In Defense of Poesy, Sidney, by using irony and humor (often satirical), Sidney disparage a certain target . Also, he frequently refers to classical models, fables, and anecdotes which enliven his critical literary writing. Sidney attempts to delight and to teach the audience through the usage of irony and humor, just as a poet would do through its poesy.
For example, irony is the core statement when Sidney discuss about the relationships between a poet and a historian. He does not merely insist the superiority of a poet over a historian but instead argues, “And even historiographers, although their lips sound of things done and verity be written in their foreheads, have been glad to borrow both fashion and perchance weight of poets” (Sidney, 9). Sidney ironically ridicules how the historiographers have their “verity be written in their foreheads” and suggest the superiority of a poet.
Referring to Aristotle’s argument; “because poesy dealeth with katholou, that is to say with the universal consideration, and the history with kath’hekaston, the particular”(Sydney, 18), Sidney attacks on how historical approach can only say what has happened, unlike poetry which can say what might happen. Sidney then, humorously using Vespasian’s picture as example, argues how things could turn out more pleasant and historians should take poetic approach which is not to see everything truly. “And whereas a….but if he know an example only informs a conjectured likelihood, and so go by reason, the poet doth so far exceed him, as he is to frame his example to that which is most reasonable, be it in warlike, politic or private matters, where the historian in his bare ‘was’ wisdom – many times he must tell events whereof he can yield no cause, of if he do, it must be poetically”(Sidney, 19).

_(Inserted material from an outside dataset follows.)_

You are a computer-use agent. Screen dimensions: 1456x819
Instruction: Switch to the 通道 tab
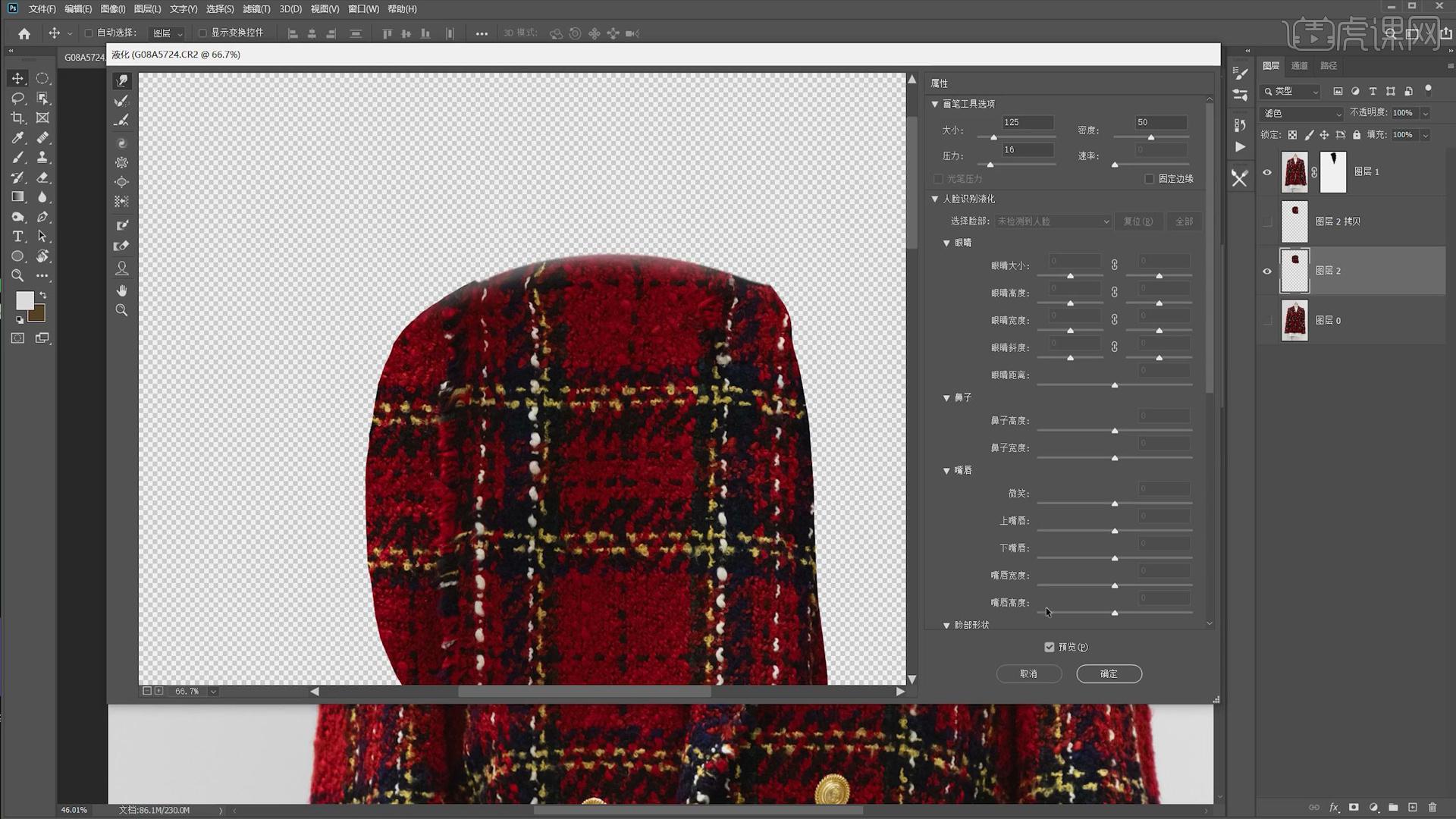(1300, 66)
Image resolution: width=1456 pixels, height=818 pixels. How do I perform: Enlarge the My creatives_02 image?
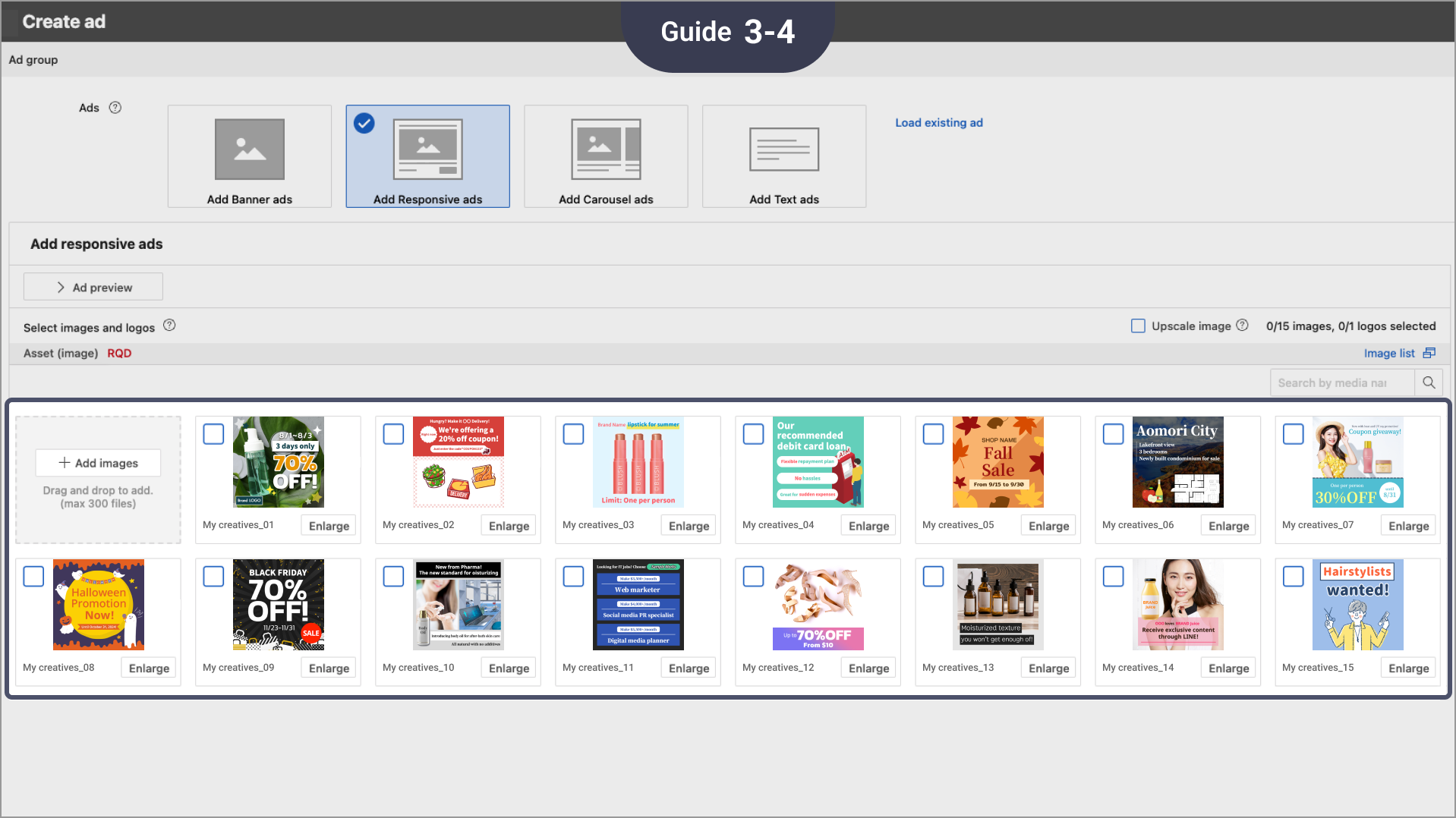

Furthermore, Sidney argues how poesy has been highly esteemed by all over the nations, emphasizing on the Romans who have called a poet as “vates” (a diviner, foreseer or prophet) and the Greeks who have called a poet “a maker”. Then, he ironically states how even the barbarous and uncivilized Indians have their own poets and he pushes on his argument on the later part of Defense of Poesy when he says, “And therefore, as I said in the beginning, even Turks and Tartars are delighted with poets” (Sidney, 37). Thus, it is wrong to despise poets and the “civilized” people (Englishmen) should respect them.
Sidney, throughout Defense of Poesy, teaches and delights (which is what a poesy should do) the audience by ironically criticizing a historian in order to present the supremacy of a poet.